/---

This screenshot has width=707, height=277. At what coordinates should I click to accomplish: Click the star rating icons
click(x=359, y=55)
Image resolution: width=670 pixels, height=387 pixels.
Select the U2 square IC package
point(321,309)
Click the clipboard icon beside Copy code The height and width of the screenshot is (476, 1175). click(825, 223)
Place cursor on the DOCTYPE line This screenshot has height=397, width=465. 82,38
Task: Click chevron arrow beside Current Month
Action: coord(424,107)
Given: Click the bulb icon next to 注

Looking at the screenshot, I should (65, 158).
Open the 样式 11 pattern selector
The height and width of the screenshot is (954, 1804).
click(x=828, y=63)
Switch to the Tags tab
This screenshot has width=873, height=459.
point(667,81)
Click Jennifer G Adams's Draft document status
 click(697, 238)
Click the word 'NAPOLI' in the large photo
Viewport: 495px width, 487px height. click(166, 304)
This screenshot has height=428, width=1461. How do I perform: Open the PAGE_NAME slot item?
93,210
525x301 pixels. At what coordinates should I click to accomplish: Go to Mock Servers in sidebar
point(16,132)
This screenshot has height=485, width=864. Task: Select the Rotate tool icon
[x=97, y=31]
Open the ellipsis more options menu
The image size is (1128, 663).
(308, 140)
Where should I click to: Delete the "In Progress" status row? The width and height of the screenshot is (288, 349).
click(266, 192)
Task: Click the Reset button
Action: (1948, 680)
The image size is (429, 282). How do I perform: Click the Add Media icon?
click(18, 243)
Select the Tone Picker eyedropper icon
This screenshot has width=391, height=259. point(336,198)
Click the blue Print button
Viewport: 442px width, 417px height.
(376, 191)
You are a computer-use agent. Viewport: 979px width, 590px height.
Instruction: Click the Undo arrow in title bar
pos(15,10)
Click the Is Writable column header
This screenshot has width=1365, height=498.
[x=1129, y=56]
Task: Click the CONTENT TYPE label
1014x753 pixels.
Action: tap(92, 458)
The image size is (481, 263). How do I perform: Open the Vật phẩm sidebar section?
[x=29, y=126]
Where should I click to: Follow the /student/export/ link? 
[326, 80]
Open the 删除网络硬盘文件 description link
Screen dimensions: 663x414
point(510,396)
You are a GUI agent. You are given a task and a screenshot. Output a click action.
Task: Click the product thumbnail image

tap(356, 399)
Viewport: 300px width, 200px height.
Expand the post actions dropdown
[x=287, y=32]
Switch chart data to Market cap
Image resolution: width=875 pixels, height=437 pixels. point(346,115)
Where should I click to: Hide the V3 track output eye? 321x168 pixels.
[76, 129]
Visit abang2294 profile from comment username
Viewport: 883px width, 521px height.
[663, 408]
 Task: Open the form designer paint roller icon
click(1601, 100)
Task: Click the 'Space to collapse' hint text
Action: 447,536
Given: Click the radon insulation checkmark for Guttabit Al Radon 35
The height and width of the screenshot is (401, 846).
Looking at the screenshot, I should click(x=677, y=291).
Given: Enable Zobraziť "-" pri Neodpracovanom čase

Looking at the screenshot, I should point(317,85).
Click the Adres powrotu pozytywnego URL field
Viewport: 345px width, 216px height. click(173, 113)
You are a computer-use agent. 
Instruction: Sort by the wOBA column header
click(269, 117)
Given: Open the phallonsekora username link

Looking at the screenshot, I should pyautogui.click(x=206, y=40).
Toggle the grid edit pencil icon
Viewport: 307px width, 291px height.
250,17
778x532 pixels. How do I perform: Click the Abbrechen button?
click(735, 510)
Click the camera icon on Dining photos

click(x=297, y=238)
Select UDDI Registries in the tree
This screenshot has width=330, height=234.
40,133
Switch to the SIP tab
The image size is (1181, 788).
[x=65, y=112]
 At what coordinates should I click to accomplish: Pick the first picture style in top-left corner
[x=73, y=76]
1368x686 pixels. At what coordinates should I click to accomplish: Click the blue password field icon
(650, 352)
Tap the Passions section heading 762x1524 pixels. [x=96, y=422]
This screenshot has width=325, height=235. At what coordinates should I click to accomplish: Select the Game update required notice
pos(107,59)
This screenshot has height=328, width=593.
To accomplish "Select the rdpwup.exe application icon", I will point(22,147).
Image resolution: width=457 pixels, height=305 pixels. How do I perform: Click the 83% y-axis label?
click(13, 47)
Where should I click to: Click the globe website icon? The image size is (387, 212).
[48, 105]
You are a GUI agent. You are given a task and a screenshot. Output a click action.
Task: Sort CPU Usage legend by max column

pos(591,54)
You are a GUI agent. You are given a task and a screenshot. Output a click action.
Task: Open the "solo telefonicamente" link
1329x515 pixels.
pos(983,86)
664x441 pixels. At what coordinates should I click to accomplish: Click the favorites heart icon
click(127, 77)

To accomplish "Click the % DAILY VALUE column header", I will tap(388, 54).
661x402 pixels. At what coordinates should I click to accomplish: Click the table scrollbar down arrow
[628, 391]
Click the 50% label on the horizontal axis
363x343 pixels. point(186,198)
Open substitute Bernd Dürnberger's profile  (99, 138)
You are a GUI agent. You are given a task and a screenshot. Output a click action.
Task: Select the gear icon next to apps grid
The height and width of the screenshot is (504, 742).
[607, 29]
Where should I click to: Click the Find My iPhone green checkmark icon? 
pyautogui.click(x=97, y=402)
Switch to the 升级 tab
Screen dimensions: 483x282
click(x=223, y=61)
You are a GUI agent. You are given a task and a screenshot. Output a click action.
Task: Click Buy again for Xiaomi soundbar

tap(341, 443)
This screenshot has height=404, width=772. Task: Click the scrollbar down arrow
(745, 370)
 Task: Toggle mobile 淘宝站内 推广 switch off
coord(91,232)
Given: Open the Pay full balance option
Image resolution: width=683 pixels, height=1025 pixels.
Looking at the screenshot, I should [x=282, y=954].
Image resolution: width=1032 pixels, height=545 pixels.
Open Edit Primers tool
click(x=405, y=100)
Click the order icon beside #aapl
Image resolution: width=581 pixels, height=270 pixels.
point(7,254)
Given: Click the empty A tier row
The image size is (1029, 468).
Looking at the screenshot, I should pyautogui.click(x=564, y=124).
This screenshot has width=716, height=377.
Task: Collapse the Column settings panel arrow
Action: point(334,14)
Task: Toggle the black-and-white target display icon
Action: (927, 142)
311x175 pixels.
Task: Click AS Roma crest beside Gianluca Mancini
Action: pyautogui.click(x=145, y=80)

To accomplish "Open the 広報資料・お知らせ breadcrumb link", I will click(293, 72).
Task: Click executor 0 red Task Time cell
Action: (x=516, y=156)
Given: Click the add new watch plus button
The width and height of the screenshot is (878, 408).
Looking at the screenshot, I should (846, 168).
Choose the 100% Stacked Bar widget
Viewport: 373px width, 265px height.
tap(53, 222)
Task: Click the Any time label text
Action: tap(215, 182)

\---

> _Problem requirements_: What lines in the material above hold the string "computer"? List them.

> _Worked solution_:
You are a computer-use agent. Viewport: 979px width, 590px height.
You are a computer-use agent. 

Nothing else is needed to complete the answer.